**Work task 1:**
In the comment thread below, how many lines of code did the non-technical person's web scraping setup contain?
**Work task 2:**
Sum up the comment thread below in two sentences.

I'm not really sure teaching basic SWE practices / SDLC / system design to people whose day job is like.. accounting makes sense compared to just accelerating developer productivity.


It’s the same dilemma as old: it’s easier to teach a doctor UML than a coder Doctoring. But, critically, that’s about making doctor-facing IT systems not performing their skilled jobs.

Bringing code does not help, but a validated user story with flow diagrams, a UI suggestion, and a valid ticket could. That’s the bridge to gap.

Were I that CTO I’d explain that code carries liability, SWEs can end up in jail for malfeasance, fines, penalties, and lawsuits are what awaits us for eff-ups. “Coders” get fired if their code doesn’t work. Same speech to the devs, do exactly as much unsolicited Accounting as you wanna get fired for. Talk fences, good neighbours.


The ROI on teaching UML to a doctor is pretty low though right?

Non-technical people are not writing tickets, they are just slinging slop.

Another anecdote of things I've seen - a non technical person setting up some web scraping monstrosity with 200k lines of code. They beat their chest about how they didn't need the IT org. 1 month goes by and of course it breaks as soon as anything on the website changes and now they have a gun to ITs head to "fix it" and take it over.

**Given information:**
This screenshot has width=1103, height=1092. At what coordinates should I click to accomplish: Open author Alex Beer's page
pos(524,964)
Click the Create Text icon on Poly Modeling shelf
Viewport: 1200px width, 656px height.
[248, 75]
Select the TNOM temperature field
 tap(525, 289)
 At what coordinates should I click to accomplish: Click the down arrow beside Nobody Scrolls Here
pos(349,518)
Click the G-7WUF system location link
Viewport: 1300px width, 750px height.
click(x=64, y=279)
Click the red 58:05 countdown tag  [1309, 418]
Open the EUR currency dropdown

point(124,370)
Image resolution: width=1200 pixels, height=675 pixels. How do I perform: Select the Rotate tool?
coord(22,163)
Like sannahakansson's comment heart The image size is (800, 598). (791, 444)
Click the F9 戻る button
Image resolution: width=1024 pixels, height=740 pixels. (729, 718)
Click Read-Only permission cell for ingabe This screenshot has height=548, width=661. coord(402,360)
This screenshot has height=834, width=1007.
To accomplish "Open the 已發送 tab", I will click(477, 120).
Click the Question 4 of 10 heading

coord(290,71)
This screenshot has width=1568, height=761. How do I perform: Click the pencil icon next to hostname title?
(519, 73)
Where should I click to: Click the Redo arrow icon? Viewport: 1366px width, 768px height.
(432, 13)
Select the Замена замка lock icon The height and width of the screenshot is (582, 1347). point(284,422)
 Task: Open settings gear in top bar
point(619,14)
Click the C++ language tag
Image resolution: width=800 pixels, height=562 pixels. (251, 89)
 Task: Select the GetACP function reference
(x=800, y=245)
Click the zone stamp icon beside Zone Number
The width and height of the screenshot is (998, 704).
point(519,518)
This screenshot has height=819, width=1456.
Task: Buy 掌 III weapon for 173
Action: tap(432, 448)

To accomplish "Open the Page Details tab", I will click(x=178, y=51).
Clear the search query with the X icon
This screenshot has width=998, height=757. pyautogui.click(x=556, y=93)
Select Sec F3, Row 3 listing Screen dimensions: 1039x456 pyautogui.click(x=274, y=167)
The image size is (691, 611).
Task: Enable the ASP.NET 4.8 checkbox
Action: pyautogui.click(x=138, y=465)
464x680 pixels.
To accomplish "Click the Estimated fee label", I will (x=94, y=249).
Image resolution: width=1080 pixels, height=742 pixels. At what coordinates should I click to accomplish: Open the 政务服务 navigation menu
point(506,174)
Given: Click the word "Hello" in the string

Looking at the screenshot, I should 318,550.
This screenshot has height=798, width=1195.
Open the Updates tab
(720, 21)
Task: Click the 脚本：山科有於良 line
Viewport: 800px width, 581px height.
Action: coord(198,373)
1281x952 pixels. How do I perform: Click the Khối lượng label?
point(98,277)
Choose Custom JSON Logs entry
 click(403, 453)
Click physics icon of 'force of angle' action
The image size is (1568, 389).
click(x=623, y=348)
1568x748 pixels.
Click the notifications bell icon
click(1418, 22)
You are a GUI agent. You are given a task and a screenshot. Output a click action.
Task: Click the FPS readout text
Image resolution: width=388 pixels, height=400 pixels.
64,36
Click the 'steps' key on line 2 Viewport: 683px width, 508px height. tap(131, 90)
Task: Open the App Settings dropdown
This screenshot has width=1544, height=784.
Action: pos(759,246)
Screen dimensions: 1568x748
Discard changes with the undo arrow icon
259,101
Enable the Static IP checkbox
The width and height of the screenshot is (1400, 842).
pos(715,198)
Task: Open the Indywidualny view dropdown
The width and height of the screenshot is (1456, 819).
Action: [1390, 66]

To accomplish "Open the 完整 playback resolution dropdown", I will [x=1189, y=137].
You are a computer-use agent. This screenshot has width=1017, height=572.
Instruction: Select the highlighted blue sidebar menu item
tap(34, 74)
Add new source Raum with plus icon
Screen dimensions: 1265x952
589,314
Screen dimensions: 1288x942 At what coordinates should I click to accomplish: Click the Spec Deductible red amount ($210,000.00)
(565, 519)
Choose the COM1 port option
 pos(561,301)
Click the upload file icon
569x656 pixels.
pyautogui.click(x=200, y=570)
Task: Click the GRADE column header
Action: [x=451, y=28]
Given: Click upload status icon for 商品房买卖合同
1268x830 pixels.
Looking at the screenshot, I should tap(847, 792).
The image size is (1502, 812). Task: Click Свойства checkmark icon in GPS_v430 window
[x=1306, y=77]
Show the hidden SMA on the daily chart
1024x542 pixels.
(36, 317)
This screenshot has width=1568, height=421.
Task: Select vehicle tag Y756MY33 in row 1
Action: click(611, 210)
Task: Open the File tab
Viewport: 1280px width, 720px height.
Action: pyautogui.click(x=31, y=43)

**Answer box 1:**
200k lines of code.

**Answer box 2:**
The comment thread questions whether teaching software engineering practices to people such as accountants makes sense, with one comment arguing that a validated user story, flow diagrams, a UI suggestion, and a valid ticket would help more than code, since code carries liability. Other comments doubt the return on such teaching and recount how a non-technical person's 200k-line web scraping setup broke after a month, leaving IT pressed to fix it and take it over.